## Assignment
Rewrite the paragraph beginning "The chief source of ancient Indian Aryan culture" in the text on Ayurveda as a bulleted list that keeps its main facts.

## Text provided
************

Ayurveda The Ancient Indian System of Medicine

Satish Jain, MD, DM

The chief source of ancient Indian Aryan culture and medicine is the four Vedas. The exact source and date of origin of the Vedas has always been a debatable issue, but according to Indian traditions, the Vedas were revealed to the sages by Brahma (the creator) approximately six thousand years before the Christian era. Most Western scholars believe that the oldest of the four Vedas was compiled during the second millennium b.c. The word Ayurveda (in Sanskrit Ayu means "life," and Veda, "to know") has traditionally been equated with the ancient Indian system of medicine. Although Ayurveda means the knowledge of life, by which the nature of life is understood and thus life is prolonged, this word does not appear in the Vedic texts. Most likely, traditional Vedic medicine flourished for several centuries before it was handed down orally from the master to the pupil. Much later, traditional Hindu medicine became synonymous with Ayurveda. Unfortunately, the text of Ayurveda is not available in its original form, but instead, most of its contents are revealed in the Samhitas, the encyclopedic works of Caraka and Susruta. These texts, originally written about 1000 b.c., are probably the most authentic and renowned representatives of the original Ayurveda (1).

************

## Information shown
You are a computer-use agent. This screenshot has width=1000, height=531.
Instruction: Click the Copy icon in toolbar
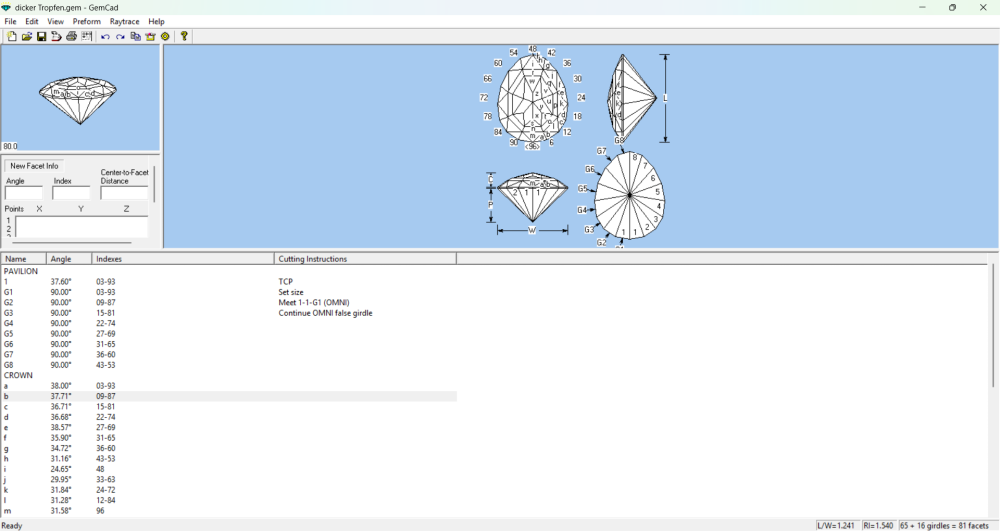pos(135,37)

************

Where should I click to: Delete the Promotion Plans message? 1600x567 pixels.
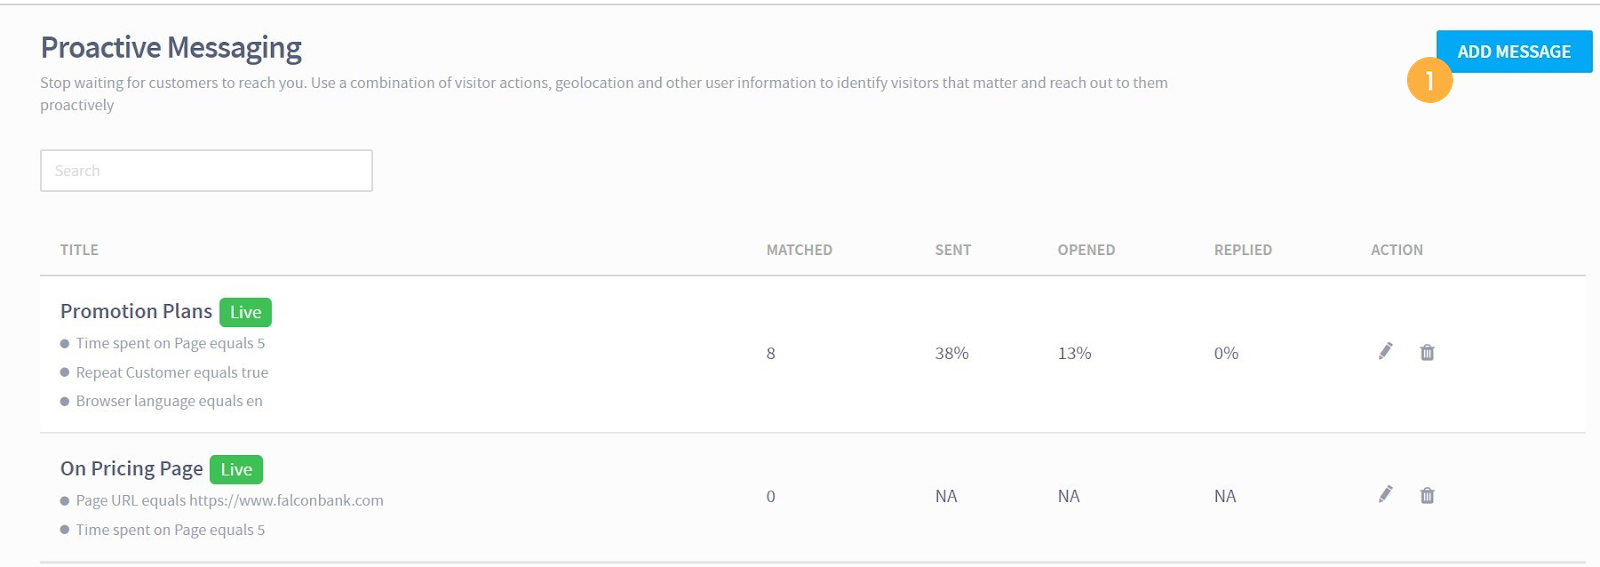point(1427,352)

************

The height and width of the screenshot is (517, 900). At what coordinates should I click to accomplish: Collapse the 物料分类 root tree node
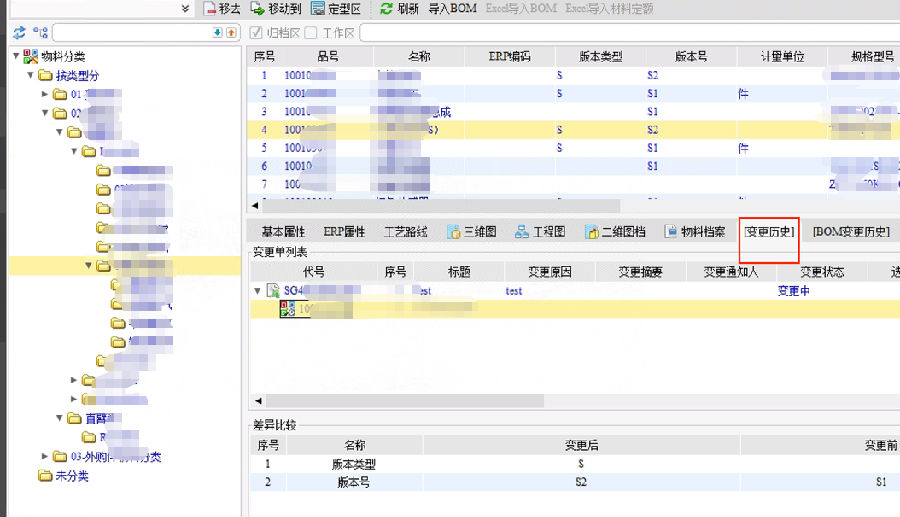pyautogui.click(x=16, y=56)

************

## Response to this exercise
- The four Vedas are the chief source of ancient Indian Aryan culture and medicine.
- Their exact source and date of origin are debated:
  - Indian tradition holds that Brahma (the creator) revealed them to the sages about six thousand years before the Christian era.
  - Most Western scholars believe the oldest Veda was compiled during the second millennium b.c.
- Ayurveda (Sanskrit Ayu, "life," and Veda, "to know") has traditionally been equated with the ancient Indian system of medicine.
  - It means the knowledge of life, by which life is understood and prolonged.
  - The word does not appear in the Vedic texts.
- Traditional Vedic medicine probably flourished for several centuries before being passed down orally from master to pupil. Much later, traditional Hindu medicine became synonymous with Ayurveda.
- The original text of Ayurveda is not available. Most of its contents survive in the Samhitas, the encyclopedic works of Caraka and Susruta.
  - These were originally written about 1000 b.c.
  - They are probably the most authentic and renowned representatives of the original Ayurveda.